By Alain Georges Tchamba

Alain Georges Tchamba is the Nutrition coordinator at Cooperazione Internazionale (COOPI) in the Democratic Republic of the Congo, in post since 2010. He is responsible for the nutrition strategy and the design, implementation, monitoring and evaluation of nutrition activities.

The author acknowledges the support of ECHO, UNICEF and PRONANUT to the programme. Special thanks to Lucia Pantella, Nutrition Adviser for COOPI, for her contribution to the development of this article. 

Listen to an interview (podcast) with Alain Georges Tchamba (en français) by Ambarka Youssoufane about this article 

Or read the podcast transcript in Français or English.
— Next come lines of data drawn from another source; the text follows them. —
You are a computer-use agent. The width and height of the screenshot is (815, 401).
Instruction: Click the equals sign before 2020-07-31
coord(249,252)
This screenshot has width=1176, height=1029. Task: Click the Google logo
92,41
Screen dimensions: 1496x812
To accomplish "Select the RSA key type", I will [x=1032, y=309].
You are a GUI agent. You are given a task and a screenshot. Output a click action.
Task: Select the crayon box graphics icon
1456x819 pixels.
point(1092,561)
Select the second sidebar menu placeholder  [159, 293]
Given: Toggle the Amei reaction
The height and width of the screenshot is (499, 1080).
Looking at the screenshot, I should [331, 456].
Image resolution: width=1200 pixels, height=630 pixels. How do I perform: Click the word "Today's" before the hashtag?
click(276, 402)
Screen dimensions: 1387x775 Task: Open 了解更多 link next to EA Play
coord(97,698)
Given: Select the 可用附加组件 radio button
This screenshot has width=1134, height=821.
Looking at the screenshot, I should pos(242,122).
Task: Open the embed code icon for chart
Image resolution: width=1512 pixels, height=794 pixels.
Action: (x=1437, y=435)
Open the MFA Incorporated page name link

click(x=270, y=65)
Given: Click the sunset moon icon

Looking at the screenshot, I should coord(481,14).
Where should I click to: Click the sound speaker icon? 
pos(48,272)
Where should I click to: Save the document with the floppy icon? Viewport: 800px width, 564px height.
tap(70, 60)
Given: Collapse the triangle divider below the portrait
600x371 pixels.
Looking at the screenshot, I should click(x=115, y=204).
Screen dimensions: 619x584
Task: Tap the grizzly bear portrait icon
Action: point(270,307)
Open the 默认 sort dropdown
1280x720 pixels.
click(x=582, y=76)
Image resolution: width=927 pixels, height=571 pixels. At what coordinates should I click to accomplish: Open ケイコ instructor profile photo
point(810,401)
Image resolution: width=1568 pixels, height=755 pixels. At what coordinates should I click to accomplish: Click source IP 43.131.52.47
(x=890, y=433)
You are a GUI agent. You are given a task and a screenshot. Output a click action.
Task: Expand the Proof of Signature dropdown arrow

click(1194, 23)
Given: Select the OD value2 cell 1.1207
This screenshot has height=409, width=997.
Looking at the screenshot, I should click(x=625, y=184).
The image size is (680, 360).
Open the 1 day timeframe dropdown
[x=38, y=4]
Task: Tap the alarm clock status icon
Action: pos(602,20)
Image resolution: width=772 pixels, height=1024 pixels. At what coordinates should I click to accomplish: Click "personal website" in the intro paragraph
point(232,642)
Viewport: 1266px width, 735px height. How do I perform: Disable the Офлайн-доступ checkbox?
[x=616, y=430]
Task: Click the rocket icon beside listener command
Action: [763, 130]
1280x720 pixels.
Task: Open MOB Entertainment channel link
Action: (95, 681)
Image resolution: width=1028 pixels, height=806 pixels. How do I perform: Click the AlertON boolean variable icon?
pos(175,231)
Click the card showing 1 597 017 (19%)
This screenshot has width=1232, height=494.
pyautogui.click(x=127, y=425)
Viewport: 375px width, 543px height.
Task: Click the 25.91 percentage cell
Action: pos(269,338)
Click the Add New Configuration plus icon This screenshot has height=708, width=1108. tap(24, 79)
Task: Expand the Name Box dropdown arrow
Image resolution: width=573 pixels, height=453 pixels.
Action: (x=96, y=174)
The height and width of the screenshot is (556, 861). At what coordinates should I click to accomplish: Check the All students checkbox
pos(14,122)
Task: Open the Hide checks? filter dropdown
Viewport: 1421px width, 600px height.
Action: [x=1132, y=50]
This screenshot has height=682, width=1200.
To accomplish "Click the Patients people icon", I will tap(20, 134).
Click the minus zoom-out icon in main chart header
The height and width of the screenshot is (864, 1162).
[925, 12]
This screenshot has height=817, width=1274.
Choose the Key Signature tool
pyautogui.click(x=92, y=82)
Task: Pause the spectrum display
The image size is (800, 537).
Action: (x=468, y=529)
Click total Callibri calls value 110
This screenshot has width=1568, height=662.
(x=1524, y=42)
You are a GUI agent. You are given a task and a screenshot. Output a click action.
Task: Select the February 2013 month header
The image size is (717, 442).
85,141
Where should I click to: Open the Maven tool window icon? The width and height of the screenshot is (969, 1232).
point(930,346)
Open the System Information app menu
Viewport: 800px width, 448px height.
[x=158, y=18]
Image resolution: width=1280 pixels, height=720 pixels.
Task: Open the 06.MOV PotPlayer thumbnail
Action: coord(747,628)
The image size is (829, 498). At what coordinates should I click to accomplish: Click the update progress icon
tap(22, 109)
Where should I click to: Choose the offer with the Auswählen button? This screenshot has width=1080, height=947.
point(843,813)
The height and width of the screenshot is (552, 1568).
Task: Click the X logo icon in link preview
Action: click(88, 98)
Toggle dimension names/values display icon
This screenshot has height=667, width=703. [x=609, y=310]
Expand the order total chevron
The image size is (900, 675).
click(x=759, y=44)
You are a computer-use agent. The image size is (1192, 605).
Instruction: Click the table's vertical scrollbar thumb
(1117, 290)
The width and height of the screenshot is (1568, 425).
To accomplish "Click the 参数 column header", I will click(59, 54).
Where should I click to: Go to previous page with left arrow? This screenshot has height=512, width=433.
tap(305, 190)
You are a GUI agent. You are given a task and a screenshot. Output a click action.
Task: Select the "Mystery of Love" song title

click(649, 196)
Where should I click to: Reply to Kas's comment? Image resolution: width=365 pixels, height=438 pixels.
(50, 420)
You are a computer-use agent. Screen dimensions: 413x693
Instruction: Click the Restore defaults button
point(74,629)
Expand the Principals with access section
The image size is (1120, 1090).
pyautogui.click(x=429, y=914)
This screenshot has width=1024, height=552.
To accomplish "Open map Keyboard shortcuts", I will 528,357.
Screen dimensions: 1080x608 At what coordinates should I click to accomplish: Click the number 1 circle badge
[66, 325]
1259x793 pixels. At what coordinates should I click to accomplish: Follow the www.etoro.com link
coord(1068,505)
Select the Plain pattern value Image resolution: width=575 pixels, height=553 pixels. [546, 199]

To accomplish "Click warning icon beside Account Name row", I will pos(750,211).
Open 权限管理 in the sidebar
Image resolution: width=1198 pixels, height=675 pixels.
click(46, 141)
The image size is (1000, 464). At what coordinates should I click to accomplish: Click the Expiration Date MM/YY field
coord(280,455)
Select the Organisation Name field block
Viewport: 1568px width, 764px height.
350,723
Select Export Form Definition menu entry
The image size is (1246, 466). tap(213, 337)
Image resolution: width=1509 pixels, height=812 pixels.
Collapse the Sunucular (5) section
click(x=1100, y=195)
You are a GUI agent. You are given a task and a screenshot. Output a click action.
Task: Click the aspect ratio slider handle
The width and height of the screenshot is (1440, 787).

Location: Democratic Republic of Congo (DRC)

What we know: While national prevalence of acute malnutrition has fallen in DRC, the severe acute malnutrition (SAM) caseload remains significant in many provinces, linked to chronic crisis and longstanding structural causes.

What this article adds: A three-year (2013-15) Rapid Response to Nutritional Crisis Project (RRCN) was implemented by COOPI, in collaboration with the government and UNICEF, to rapidly respond to surges in the SAM caseload. It involved six-month interventions (technical support, capacity-building, therapeutic food and medicine supplies) in response to confirmed alerts, integrated within existing health centres at district level. Geographical coverage in 21 districts increased considerably to 77%. Sphere targets were met and the project exceeded performance targets for numbers treated; providing RUTF supplies and free treatment were important success factors. Continuation of services post-intervention proved limited, despite government-backed exit plans from the outset; only four out of 21 health zones continued services. Lack of RUTF supplies and medicines; limited national agency capacity to sustain staff supervision; lack of development partners for transition of services; and reverting to paid treatment services proved key limiting factors to sustainable SAM treatment.

 

Background

Children attending nutrition education sessions, LuizaFor the past two decades, the nutrition situation in the Democratic Republic of Congo (DRC) has been critical. While national prevalence of global acute malnutrition (GAM) has fallen significantly from 16% in 2001 to 9% in 2014, there are areas of high wasting prevalence at provincial level, such as Maniema Province (22%), Bas-Congo (11%) and ranging from 3.5% to 9.8% in other provinces. About two million children aged 6 to 59 months are wasted (PRONAUT, 2015). An estimated 15% to 20% of severe cases are covered by the Integrated Management of Acute Malnutrition (IMAM) service available in 420 of 516 health zones (Ministère de la Santé Publique, 2016); IMAM is available in three to four out of 20 health centres in a given zone and service continuity may vary. There has been no evaluation of national SAM treatment coverage.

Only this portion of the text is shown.